I know there are several ways to do this in Java and C that are nice, but in C++ I can't seem to find a way to easily implement a string trimming function.
This is what I currently have:
string trim(string& str)
{
size_t first = str.find_first_not_of(' ');
size_t last = str.find_last_not_of(' ');
return str.substr(first, (last-first+1));
}
but whenever I try and call
trim(myString);
I get the compiler error
/tmp/ccZZKSEq.o: In function `song::Read(std::basic_ifstream<char,
std::char_traits<char> >&, std::basic_ifstream<char, std::char_traits<char> >&, char const*, char const*)':
song.cpp:(.text+0x31c): undefined reference to `song::trim(std::string&)'
collect2: error: ld returned 1 exit status
I am trying to find a simple and standard way of trimming leading and trailing whitespace from a string without it taking up 100 lines of code, and I tried using regex, but could not get that to work as well.
I also cannot use Boost.
Your code is fine.
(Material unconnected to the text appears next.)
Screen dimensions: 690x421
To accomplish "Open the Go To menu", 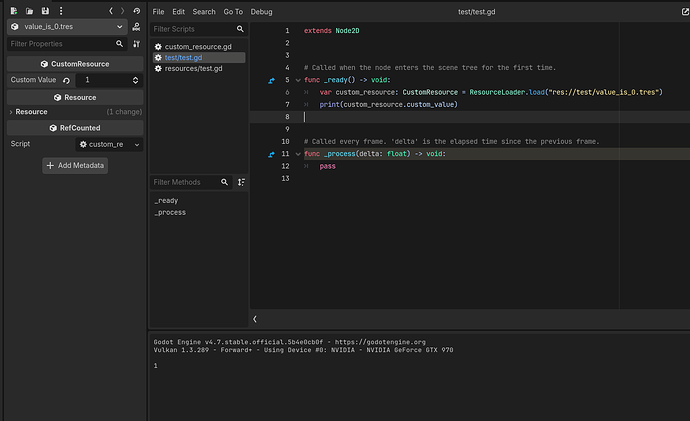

What you are seeing is a linker issue.
If you put your code in a single file like this:
#include <iostream>
#include <string>
using namespace std;
string trim(const string& str)
{
size_t first = str.find_first_not_of(' ');
if (string::npos == first)
{
return str;
}
size_t last = str.find_last_not_of(' ');
return str.substr(first, (last - first + 1));
}
int main() {
string s = "abc ";
cout << trim(s);
}
then do g++ test.cc
and run a.out, you will see it works.
You should check if the file that contains the trim
function is included in the link stage of your compilation process.